During the first half I found myself resisting the story. I knew how it ended (shamefully for white Australians) and did not want to relive it. But the climax was moving and powerful. The effects used to show the violence, mixed with the chilling “London Bridge is Falling Down”, made for superb theatre: it showed in one scene a whole history of imperialism and bloodshed.
The narrator, Ningali Lawford-Wolf, said something at the end about ‘witnessing’ what happened, lest it be forgotten. She was speaking about a character in the play, but I took it as an answer to my question: why watch uncomfortable theatre? Because we need to be witnesses to history.
Salt Creek tells the story of English settlers taking land on the Coorong, South Australia. The setting, 129 miles from Adelaide, is isolated even today and was at the end of the earth then. They try to cling to their old social mores and rules but the father’s ventures (cattle, then sheep) fail. Worse, they ruin the plants and waterholes used by the Aboriginal custodians of the land for thousands of years. Civil life disintegrates.

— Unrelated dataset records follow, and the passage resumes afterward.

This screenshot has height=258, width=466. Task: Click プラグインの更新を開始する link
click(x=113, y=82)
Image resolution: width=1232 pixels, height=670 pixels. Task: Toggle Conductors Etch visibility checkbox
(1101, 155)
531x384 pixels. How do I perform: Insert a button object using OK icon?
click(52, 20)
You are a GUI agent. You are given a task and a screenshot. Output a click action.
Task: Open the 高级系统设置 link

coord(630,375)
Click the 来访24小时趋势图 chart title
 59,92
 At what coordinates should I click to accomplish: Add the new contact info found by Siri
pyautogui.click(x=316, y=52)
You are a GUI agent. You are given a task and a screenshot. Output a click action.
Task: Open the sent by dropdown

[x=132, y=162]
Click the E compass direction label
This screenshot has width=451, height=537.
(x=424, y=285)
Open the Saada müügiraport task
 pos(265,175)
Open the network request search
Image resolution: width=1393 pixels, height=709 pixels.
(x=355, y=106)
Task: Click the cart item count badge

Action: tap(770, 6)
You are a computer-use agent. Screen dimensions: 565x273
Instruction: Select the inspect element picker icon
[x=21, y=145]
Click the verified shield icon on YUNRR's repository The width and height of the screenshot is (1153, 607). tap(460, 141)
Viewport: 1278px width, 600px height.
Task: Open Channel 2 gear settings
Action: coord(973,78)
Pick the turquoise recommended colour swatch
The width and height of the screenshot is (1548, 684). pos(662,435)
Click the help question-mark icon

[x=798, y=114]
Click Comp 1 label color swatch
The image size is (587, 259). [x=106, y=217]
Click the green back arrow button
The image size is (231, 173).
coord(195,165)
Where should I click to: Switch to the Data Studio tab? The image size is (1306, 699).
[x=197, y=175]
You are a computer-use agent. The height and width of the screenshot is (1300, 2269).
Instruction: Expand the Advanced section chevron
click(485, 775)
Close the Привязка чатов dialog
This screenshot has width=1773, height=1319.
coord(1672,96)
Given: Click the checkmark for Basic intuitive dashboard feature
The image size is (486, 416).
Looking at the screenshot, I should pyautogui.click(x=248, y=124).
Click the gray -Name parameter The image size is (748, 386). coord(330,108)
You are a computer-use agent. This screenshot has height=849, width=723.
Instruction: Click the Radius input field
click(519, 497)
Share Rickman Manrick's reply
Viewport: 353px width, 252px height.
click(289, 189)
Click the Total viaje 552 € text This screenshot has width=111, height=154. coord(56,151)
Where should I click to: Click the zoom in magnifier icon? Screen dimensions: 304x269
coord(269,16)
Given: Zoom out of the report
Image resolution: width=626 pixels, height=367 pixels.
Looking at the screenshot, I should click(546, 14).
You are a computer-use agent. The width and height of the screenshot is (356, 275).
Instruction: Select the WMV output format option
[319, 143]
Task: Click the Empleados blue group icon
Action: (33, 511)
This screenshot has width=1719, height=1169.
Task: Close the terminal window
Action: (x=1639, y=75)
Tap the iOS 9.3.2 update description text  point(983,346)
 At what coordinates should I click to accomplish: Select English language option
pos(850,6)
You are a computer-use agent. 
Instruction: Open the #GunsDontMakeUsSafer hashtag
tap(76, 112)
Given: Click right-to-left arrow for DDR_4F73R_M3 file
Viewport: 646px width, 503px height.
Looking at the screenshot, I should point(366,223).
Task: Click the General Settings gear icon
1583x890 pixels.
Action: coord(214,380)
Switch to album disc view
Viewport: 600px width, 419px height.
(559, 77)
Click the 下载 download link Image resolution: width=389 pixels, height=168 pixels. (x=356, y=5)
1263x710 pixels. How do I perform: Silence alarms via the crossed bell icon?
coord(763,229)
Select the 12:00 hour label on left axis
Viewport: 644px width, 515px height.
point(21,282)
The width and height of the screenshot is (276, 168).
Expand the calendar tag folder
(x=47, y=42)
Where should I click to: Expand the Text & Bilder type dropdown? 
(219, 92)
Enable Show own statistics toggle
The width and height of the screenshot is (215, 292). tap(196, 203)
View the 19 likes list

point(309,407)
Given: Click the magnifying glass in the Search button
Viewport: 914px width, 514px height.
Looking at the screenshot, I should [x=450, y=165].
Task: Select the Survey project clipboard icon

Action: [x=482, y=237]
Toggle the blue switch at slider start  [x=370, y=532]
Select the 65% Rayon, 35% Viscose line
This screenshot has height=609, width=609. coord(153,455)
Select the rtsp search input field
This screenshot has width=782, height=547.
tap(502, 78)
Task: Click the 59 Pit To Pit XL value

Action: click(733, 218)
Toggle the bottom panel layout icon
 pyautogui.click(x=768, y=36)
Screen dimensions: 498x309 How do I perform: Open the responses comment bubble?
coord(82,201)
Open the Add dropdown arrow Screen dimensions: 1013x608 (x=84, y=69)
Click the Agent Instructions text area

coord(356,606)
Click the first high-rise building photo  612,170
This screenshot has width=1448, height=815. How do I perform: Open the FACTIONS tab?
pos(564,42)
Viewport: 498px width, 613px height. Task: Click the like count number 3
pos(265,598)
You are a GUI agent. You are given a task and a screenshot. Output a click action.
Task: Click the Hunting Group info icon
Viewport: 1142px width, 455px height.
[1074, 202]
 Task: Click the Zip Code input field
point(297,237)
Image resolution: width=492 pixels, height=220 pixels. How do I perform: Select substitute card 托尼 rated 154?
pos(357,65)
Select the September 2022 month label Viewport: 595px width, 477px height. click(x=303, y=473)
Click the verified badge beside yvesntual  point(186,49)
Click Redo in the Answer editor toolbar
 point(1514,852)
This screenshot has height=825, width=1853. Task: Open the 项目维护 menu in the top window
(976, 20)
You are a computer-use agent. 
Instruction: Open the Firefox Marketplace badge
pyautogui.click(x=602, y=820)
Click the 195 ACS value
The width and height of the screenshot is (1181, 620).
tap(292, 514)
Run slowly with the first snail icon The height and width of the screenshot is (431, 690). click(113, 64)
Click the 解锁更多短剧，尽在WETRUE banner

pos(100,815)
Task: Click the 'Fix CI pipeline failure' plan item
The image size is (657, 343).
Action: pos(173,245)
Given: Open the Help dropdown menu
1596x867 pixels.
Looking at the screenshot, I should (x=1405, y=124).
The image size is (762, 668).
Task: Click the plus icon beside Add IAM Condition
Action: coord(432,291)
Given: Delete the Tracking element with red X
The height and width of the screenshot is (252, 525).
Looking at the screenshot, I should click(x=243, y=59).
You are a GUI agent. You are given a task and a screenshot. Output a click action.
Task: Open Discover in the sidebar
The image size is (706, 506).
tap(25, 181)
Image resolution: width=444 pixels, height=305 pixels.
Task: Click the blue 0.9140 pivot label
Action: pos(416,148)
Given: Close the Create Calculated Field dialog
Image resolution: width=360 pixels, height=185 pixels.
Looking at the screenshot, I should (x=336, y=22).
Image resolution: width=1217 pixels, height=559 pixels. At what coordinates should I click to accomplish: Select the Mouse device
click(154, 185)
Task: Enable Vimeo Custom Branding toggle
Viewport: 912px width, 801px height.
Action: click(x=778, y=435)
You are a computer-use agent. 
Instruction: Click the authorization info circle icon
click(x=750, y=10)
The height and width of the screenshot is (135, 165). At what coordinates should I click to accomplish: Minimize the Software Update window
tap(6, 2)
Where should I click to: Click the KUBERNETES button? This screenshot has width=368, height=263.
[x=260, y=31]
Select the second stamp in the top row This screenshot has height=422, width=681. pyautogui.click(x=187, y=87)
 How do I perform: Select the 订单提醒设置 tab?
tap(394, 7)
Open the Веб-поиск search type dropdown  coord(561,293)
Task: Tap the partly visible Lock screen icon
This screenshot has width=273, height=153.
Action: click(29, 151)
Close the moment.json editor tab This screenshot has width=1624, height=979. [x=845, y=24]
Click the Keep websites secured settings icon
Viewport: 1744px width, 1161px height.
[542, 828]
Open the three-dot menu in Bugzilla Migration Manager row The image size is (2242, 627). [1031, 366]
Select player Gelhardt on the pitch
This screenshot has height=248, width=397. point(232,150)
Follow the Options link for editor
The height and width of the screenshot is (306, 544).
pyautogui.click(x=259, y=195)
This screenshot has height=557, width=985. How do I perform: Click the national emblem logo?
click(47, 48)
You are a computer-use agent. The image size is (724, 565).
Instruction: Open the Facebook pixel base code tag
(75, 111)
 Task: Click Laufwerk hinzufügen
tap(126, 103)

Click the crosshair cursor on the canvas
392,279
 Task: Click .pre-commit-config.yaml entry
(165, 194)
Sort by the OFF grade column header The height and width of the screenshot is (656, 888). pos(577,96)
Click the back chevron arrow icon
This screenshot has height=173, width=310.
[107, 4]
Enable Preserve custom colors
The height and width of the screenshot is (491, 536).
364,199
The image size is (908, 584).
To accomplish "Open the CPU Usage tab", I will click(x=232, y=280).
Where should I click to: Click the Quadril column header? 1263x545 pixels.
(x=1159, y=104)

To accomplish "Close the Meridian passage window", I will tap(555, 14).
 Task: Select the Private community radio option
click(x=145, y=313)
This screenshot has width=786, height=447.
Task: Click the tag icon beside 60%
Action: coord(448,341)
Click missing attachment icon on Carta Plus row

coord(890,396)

Again we see the desire by the wife to return to England or at least to the city, and the husband dreaming of fortunes to be made. We follow the story through Hester, their daughter, who is trapped there by circumstance. Slowly they come unstuck and, despite good intentions, cannot live with the Aboriginal inhabitants.
I found this slow to start, but ended up enjoying it. The thoughtful writing, immersion in the desolate landscape and determination of Hester kept me reading. The isolation, and the cruelty of the settlers depressed me – the father in particular was extremely unlikeable. But the journey of Hester is interesting and her conscience about what happened to the Aboriginal people (many died or became ill from imported diseases, their children removed and sent to missions, sacred sites ruined) is something to reflect on. It was not her fault exactly but there is a sense of wrongdoing.
I read Salt Creek as part of the Read Harder challenge: a book set within 100 miles of your location (near enough, I hope!). We spend our summers at Goolwa Beach, where the Coorong starts, so the location did resonate with me. Goolwa was famously the setting for Storm Boy, a classic book by Colin Thiele and 1976 movie (now being remade).
What are your favourite confronting books?